Decay Rate: Modeling Spoilage and Shrinkage
Decay rate is the daily fraction of inventory lost to spoilage, shrinkage, or other non-sales consumption. Formula: I(t) = I₀ × (1−d)^t. With recommended values per category.The decay rate is the daily fraction of inventory that becomes unusable due to spoilage, shrinkage, theft, breakage, or any other loss not captured by sales. It is the silent destroyer of margin in food service and the long-tail killer of stock accuracy in retail.
The formula
Inventory under decay follows exponential decay:
I(t) = I₀ × (1 − d)^t
where:
- I₀ is starting inventory
- d is the daily decay rate (e.g. 0.02 = 2%)
- t is days elapsed
For a 5% daily decay rate, after 7 days, only (1−0.05)^7 ≈ 70% of the original inventory remains usable.
Typical decay rates by category
| Category | Daily decay | Notes |
|---|---|---|
| Berries, leafy greens, fresh herbs | 5–15% | Days-to-spoil < 7 |
| Stone fruit, soft fruit | 3–8% | Days-to-spoil 7–14 |
| Hard produce (potatoes, onions, citrus) | 0.5–2% | Days-to-spoil > 30 |
| Fresh proteins (fish, ground beef) | 10–20% | Highly perishable |
| Dairy, eggs | 2–5% | Sealed, cold-stored |
| Dry goods (flour, rice, beans) | 0–0.1% | Effectively zero, except for pests |
| Apparel, accessories (retail) | 0.01–0.05% | Mostly shrinkage / theft |
| Bar inventory (over-pour, breakage) | 0.5–2% | Highly venue-dependent |
How LineNow estimates decay automatically
You don't need to set decay rates by hand. LineNow estimates them from cycle data:
- At each manual count, the system records the difference between expected (I + receipts − sales) and actual inventory.
- The cumulative loss percentage
f = min(Δ/S, 0.9)is computed for the cycle. - The implied daily rate is
d = 1 − (1−f)^(1/L)where L is cycle length in days. - The recommended decay rate is the median of the last 3 cycles. As more cycles accumulate, the estimate stabilizes.

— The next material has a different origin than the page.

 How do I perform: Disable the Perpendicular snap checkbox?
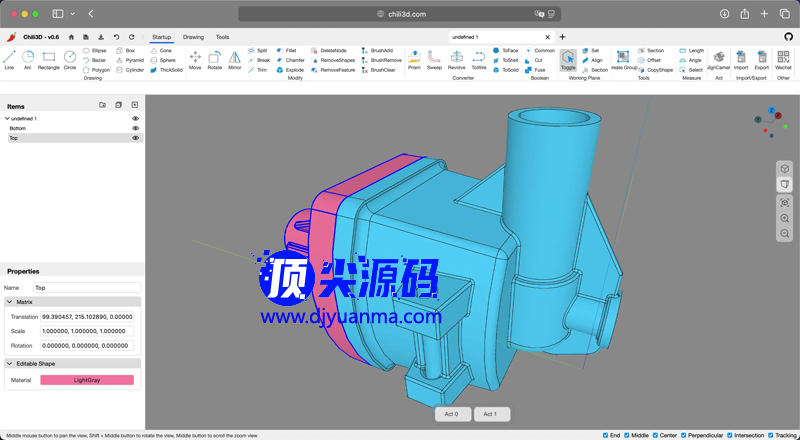tap(684, 435)
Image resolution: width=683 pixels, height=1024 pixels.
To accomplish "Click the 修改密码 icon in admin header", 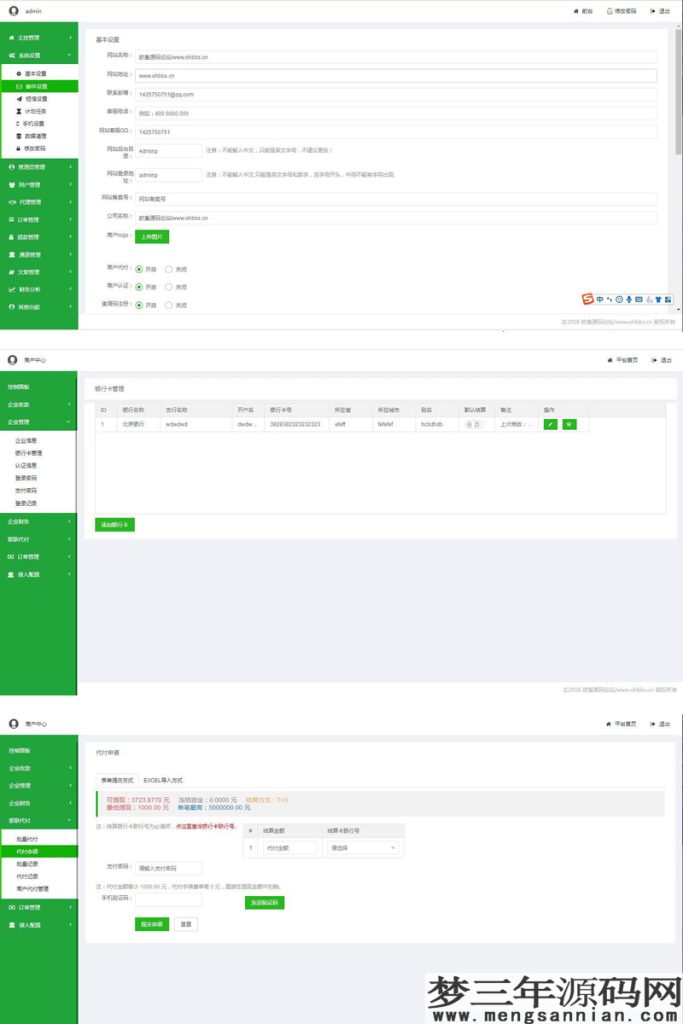I will tap(609, 11).
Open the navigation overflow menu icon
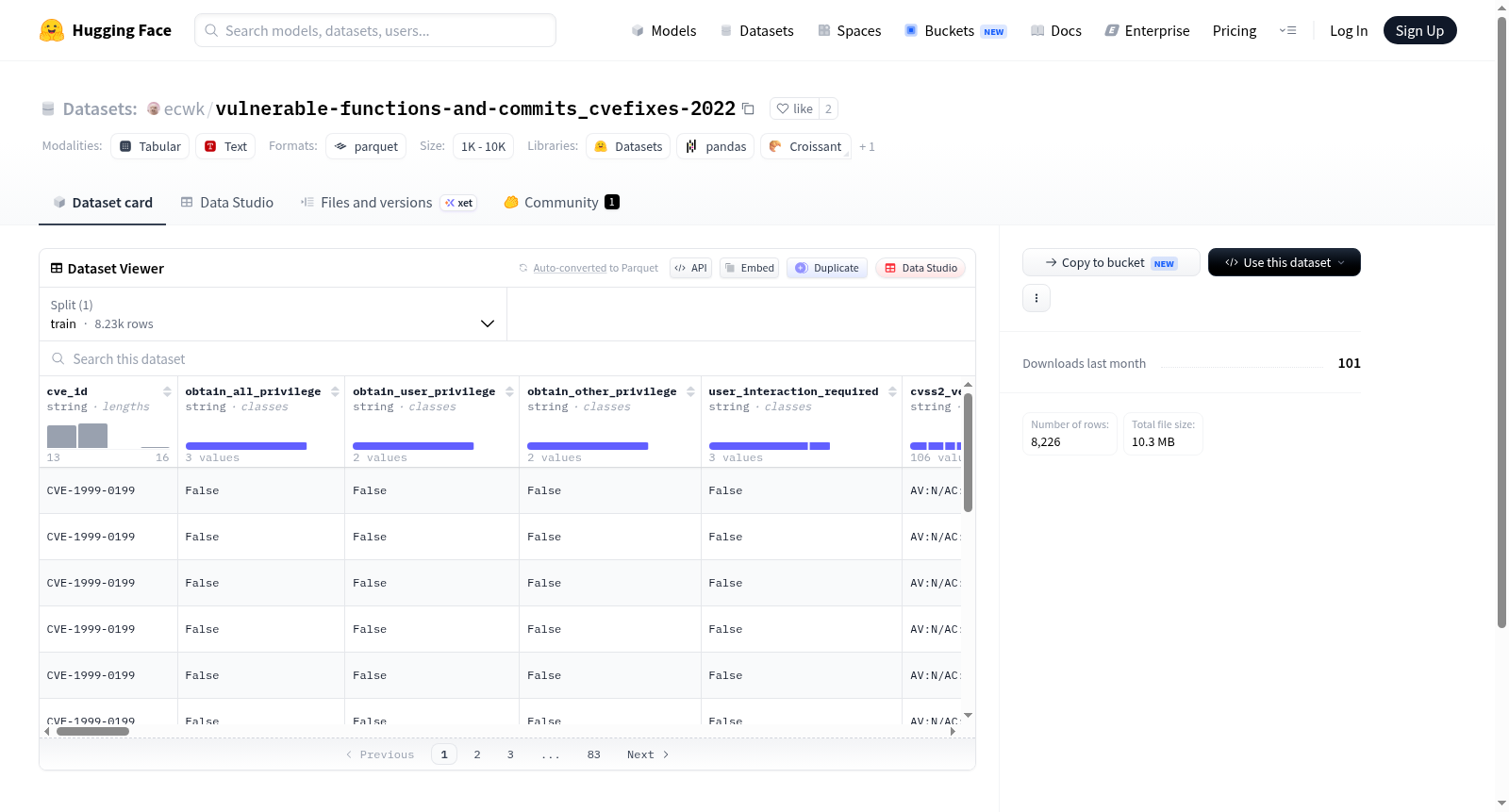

You can override this with a manual entry, or use the recommendation. High decay rates — above 5% — are a flag that something else is going on (recipe miscalculation, inventory leakage, theft).
Why decay matters for PAR and reorder math
If decay is non-zero and you ignore it, your PAR level is too low. Some inventory will be lost before it can be sold, so you need to order more aggressively to maintain the same effective coverage.
The base demand integral with decay is:
baseDemand = (s/d) × (s^(−T) − 1) × c
where s = 1 − d, T = order frequency days, c = consumption rate
For a 7-day cycle with 5% daily decay and 18 lbs/day consumption, baseDemand ≈ 147 lbs vs 126 lbs without decay handling — a 17% upward adjustment to PAR.